RECORDS TO USE:
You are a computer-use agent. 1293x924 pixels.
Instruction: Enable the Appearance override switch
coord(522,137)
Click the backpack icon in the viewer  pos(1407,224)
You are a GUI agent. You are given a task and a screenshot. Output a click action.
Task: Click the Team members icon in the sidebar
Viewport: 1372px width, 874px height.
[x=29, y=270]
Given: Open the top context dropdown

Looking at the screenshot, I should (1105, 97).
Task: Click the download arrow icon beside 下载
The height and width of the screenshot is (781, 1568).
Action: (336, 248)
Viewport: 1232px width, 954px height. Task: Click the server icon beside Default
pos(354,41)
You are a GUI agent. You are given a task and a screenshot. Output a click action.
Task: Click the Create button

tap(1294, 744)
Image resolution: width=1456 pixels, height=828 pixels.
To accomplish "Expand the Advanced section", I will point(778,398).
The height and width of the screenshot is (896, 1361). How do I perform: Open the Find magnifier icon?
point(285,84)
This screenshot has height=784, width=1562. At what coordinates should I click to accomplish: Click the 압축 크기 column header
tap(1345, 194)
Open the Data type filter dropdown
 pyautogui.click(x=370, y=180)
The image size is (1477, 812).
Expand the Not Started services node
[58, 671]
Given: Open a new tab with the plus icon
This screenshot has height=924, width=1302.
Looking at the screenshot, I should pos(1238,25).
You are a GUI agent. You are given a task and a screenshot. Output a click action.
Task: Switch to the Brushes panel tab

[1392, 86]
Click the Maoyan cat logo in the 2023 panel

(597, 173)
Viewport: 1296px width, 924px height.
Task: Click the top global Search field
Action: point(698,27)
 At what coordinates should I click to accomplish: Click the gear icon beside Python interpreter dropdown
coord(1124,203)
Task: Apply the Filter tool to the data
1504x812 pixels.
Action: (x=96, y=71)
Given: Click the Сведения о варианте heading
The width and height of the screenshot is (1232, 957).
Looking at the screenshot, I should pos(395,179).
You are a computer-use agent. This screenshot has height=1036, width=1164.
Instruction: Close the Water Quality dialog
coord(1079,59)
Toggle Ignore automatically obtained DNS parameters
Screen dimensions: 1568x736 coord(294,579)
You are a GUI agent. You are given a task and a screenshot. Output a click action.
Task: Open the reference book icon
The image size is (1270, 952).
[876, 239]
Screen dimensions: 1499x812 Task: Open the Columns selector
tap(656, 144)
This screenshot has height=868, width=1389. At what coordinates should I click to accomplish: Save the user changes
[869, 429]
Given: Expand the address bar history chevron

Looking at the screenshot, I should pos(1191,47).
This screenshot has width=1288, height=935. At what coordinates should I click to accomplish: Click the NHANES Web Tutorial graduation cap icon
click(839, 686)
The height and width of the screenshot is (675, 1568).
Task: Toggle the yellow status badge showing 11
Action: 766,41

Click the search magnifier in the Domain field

WHAT TO WORK ON: What needs duplicating is the run of lines from the one containing "You are a computer-use agent. This" through the last line of the entries above, exact and complete.

OUTPUT:
You are a computer-use agent. This screenshot has height=1036, width=1164.
Instruction: Close the Water Quality dialog
coord(1079,59)
Toggle Ignore automatically obtained DNS parameters
Screen dimensions: 1568x736 coord(294,579)
You are a GUI agent. You are given a task and a screenshot. Output a click action.
Task: Open the reference book icon
The image size is (1270, 952).
[876, 239]
Screen dimensions: 1499x812 Task: Open the Columns selector
tap(656, 144)
This screenshot has height=868, width=1389. At what coordinates should I click to accomplish: Save the user changes
[869, 429]
Given: Expand the address bar history chevron

Looking at the screenshot, I should pos(1191,47).
This screenshot has width=1288, height=935. At what coordinates should I click to accomplish: Click the NHANES Web Tutorial graduation cap icon
click(839, 686)
The height and width of the screenshot is (675, 1568).
Task: Toggle the yellow status badge showing 11
Action: 766,41

Click the search magnifier in the Domain field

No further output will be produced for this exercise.